Kevin Shah, cardiologue

« Les premières cigarettes peuvent en réalité causer le plus de dommages », souligne Jayne Morgan, cardiologue et vice-présidente des affaires médicales chez Hello Heart, spécialisée dans la santé des femmes et la recherche cardiovasculaire. « En effet, le risque cardiovasculaire lié au tabagisme dépend de l’activation plaquettaire, du dysfonctionnement endothélial et du vasospasme qui se produisent même avec une très faible exposition, c’est-à-dire juste une à deux cigarettes. »

« Ce message est particulièrement important pour les jeunes adultes, qui doivent comprendre qu’aucune quantité de tabac n’est sans danger et que même fumer occasionnellement augmentera considérablement leur risque de décès ou de maladie cardiaque », ajoute Chen.

Les Centres de contrôle et de prévention des maladies (CDC) rapportent que plus de 16 millions de personnes aux États-Unis souffrent d’une maladie liée au tabagisme.
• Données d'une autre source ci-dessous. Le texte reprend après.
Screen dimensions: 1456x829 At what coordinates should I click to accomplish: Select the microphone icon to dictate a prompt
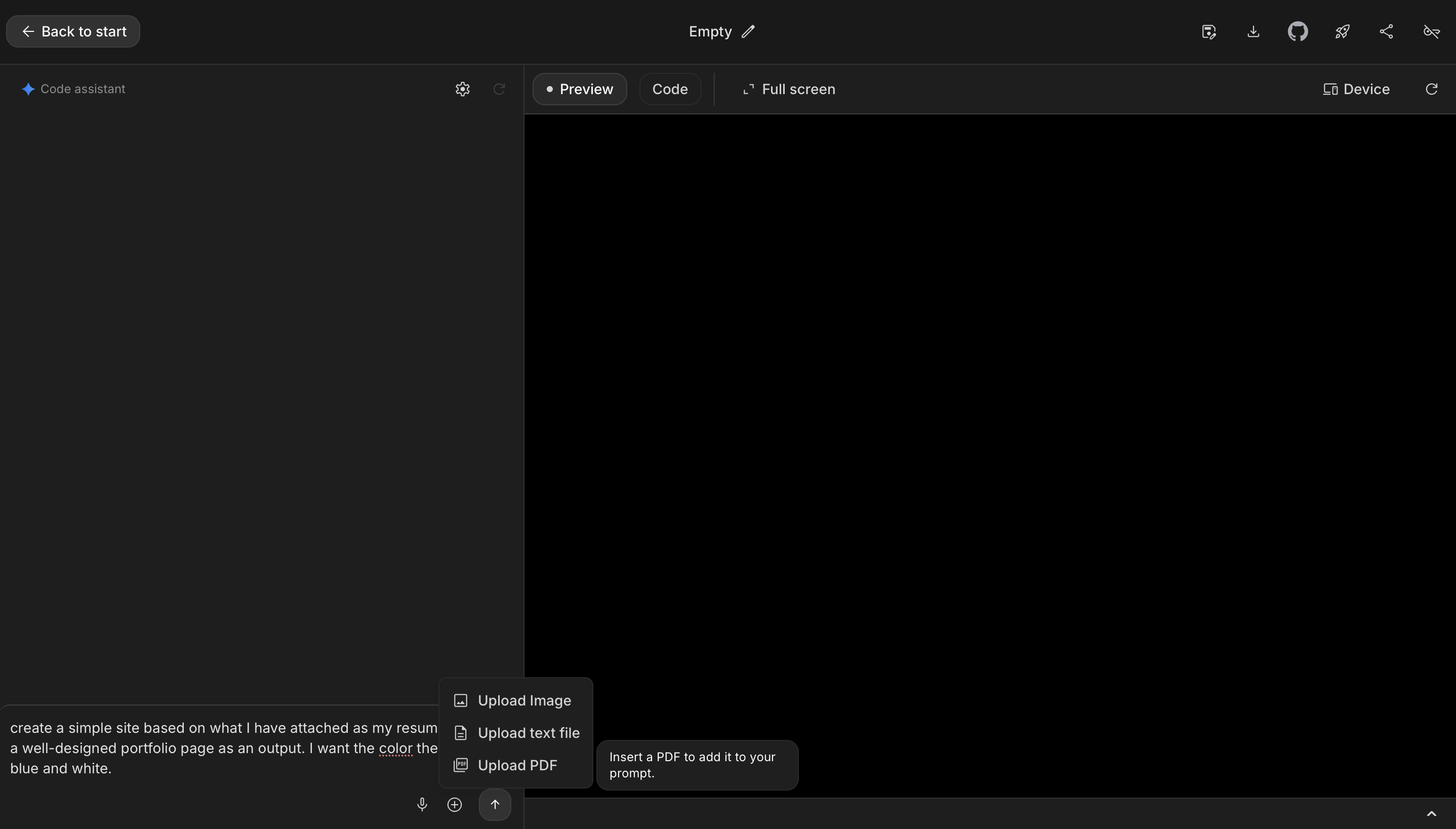(x=421, y=804)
Le tabagisme peut également causer plus de 10 types de cancer, des maladies pulmonaires, la BPCO, l’asthme, le diabète de type 2 et des maladies liées aux yeux. Le tabagisme et l’exposition à la fumée secondaire provoquent plus de 480 000 décès chaque année aux États-Unis, soit près d’un décès sur cinq.

Les CDC indiquent que près de 50 millions d’adultes aux États-Unis consomment des produits du tabac. Bien que la consommation ait diminué, le tabac reste la principale cause de maladies et de décès évitables aux États-Unis.

Les CDC estiment que près des deux tiers des fumeurs souhaitent arrêter et que plus de la moitié ont tenté de le faire au cours de l’année précédente. L’Association pulmonaire américaine propose plusieurs stratégies efficaces pour arrêter de fumer, notamment se concentrer sur sa motivation, développer sa confiance, gérer le stress, utiliser des médicaments (timbres, gommes, pastilles, spray nasal) et rechercher un soutien.